The administrators are always leftists since the search process exposes any leanings. I remember seeing one administrator candidate being blackballed by one of our hardline Marxists because he had published in a Quarterly that actually admitted all opinions. Leftists hire leftists, even in staff positions. The more turnover you get, the further left your campus drifts.
So Conservative professors would, if they were employees at will, get sacked and they would have little defense. To my certain knowledge, our administrators have harassed conservative professors by laying charges against them and then not providing evidence. And more charges and more charges, until the professor goes underground or quits. One conservative received a very nice position by faculty vote and the administration, the next day, hit him with a five year probation.
Faculty are experts at manipulating administrators too. Since I have two hardline Marxists in my department who are very cozy with the administrators, some charge could be trumped up and, if I were employed at will, I would either have to cave in and hew the party line or I would be gone.
Do you think I could assign Thomas Sowell or Ayn Rand or Bernard Lewis if I did not have the protection of tenure?
I swear I am going to do a vanity on this subject.
I'm heading into an academic job myself in a few months.
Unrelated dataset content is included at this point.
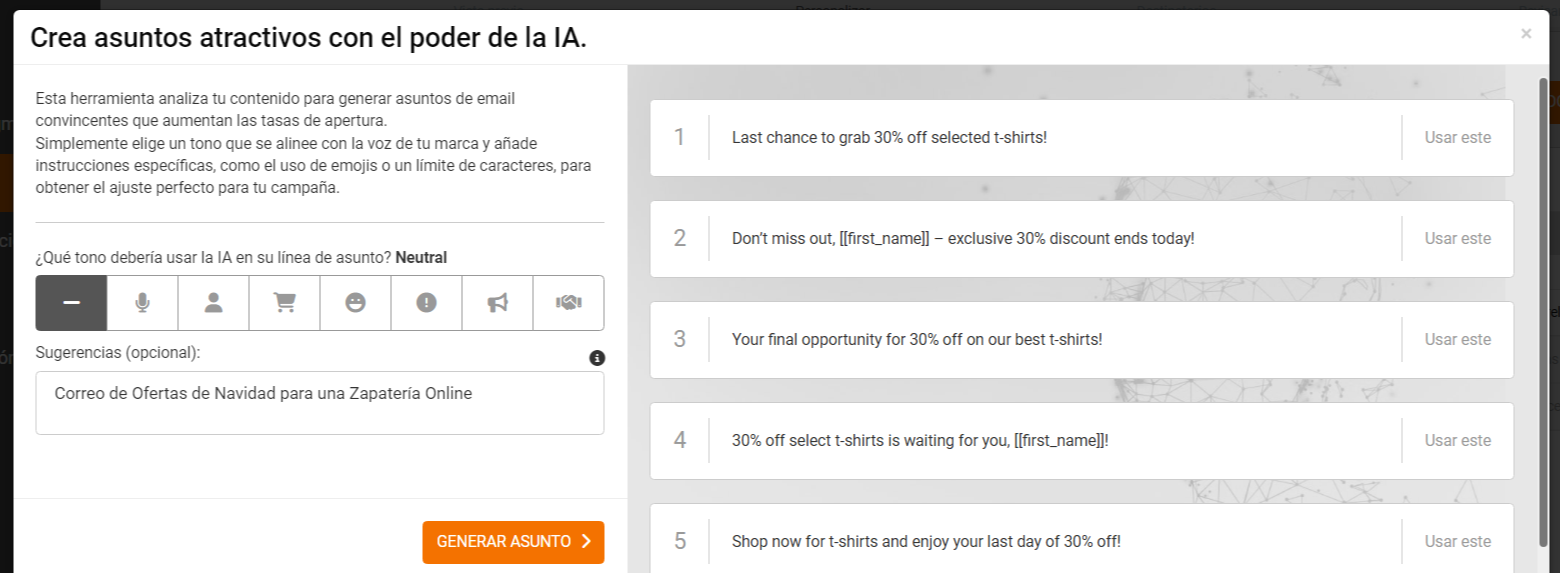The width and height of the screenshot is (1560, 573).
Task: Click the Generar Asunto button
Action: point(513,542)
I'm not sure how I feel about tenure, but I had another career before getting the PhD. I find that people who know they can do something else don't find tenure to be the answer to everything.
I think tenure can reward mediocrity and incompetence, but many schools have post-tenure reviews, it's becoming harder (at least at Research 1 schools) to be deadwood.
The problem I see with tenure is that it maintains professors whose areas/skills are no longer needed. I'm a big fan of learning all kinds of esoteric stuff, but if students no longer see 14th Centure French poetry as vital to their education, it's time for the person teaching that course to go or develop a new area of expertise.
I'm on a message board for academics and you should hear the wailing and gnashing of teeth by new PhDs who can't get a job because schools just don't want their area anymore. They bemoan the lack of tenured jobs, mostly, I think, because they know if they had to leave 1 job teaching French poetry it's going to be hard has hell to find another. I don't think these folks are incompetent; they just teach in unpopular (and to students, unproductive) subject areas. Academic freedom be damned, what they want is to keep their jobs even if there are no students in the classroom.
For me, I don't have a need to bring politics into the classroom, but if tenure can protect libs spouting off all kinds of crap, I'd like to think it would protect a conservative who makes the 'mistake' of putting an American flag on her office door.